What needs to be done>
In the listing that follows, how many lines include the word "agent"? Only the number is wanted.

[Given data — start]

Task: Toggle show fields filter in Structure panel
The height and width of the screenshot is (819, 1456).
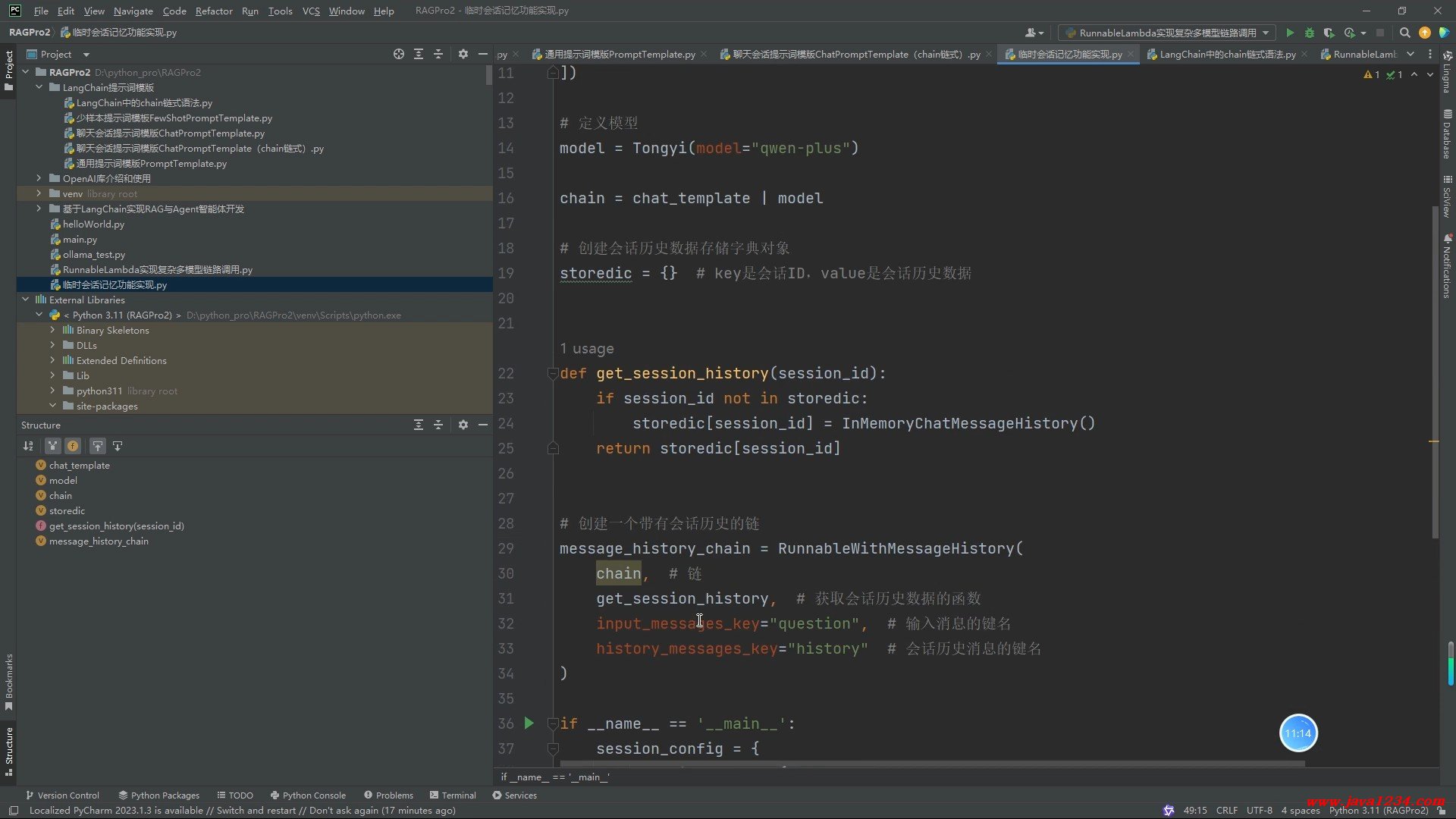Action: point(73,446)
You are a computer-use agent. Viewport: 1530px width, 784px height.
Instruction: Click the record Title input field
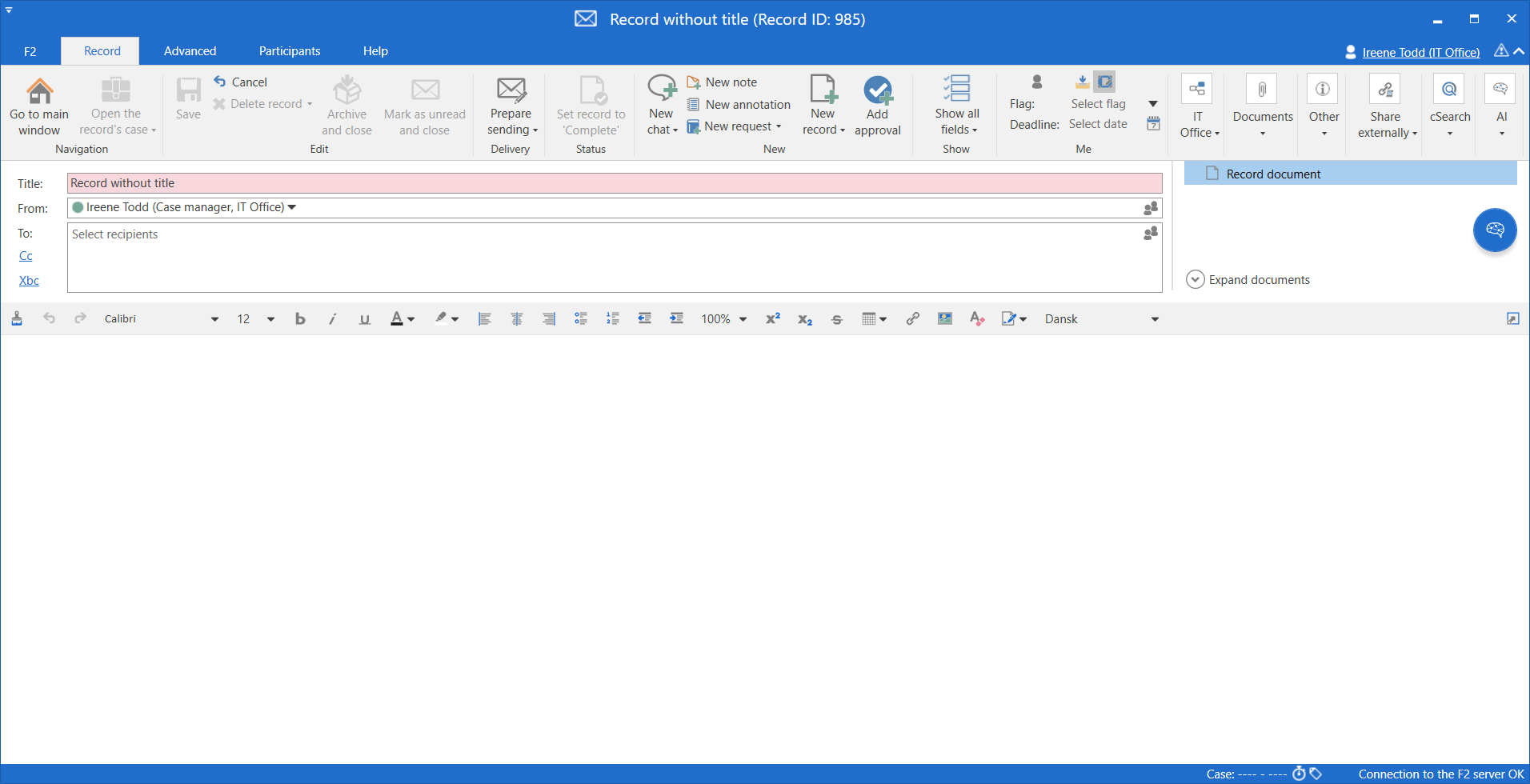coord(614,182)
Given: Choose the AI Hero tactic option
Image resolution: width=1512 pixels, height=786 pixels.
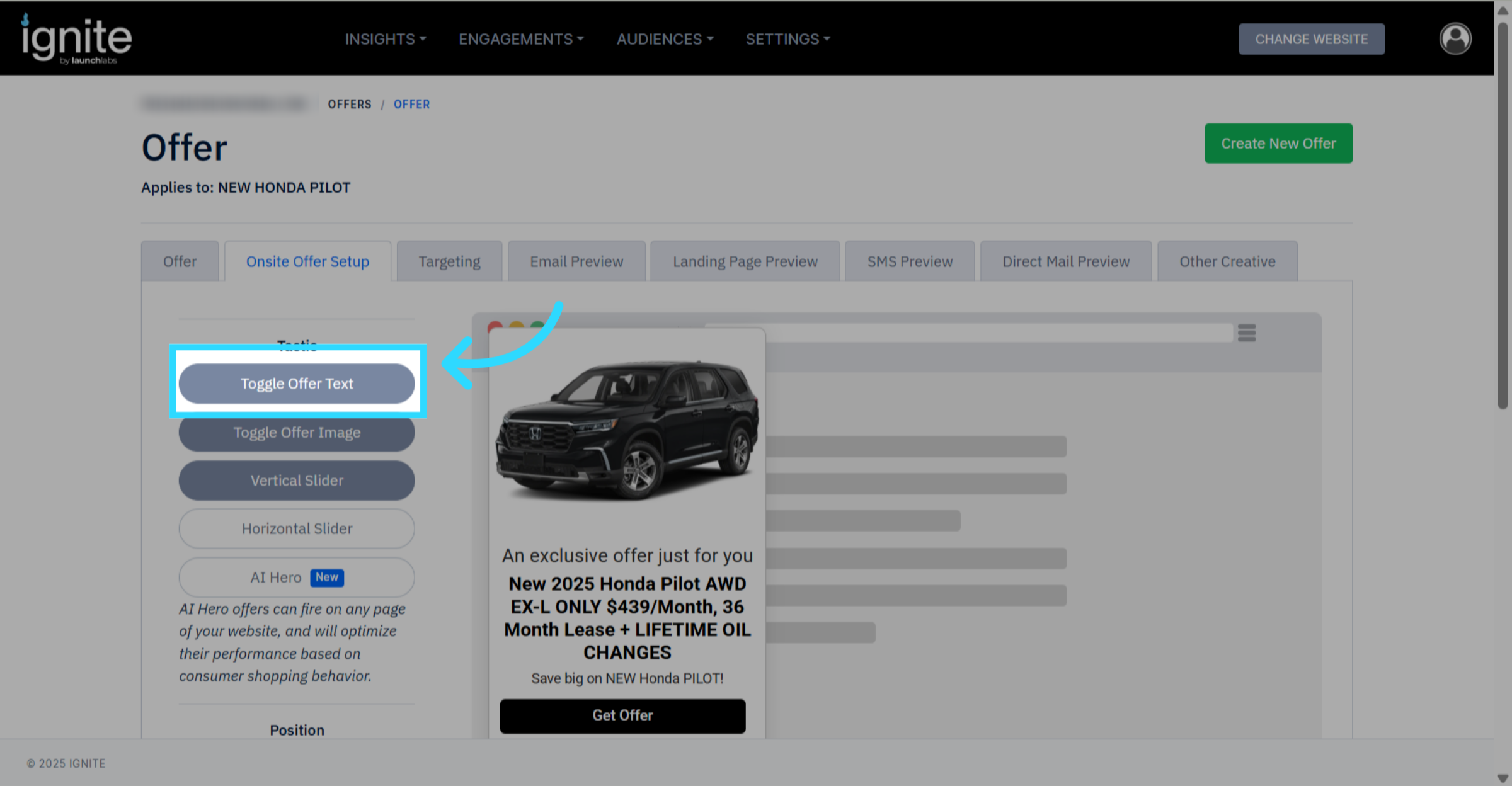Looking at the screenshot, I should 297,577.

[Given data — finish]
[Given data — start]

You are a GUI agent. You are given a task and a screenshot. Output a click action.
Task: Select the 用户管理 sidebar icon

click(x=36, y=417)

[Given data — finish]
[Given data — start]

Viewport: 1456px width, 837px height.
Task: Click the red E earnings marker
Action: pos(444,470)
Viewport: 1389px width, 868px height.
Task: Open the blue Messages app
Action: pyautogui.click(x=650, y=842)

[Given data — finish]

Output of the task>
2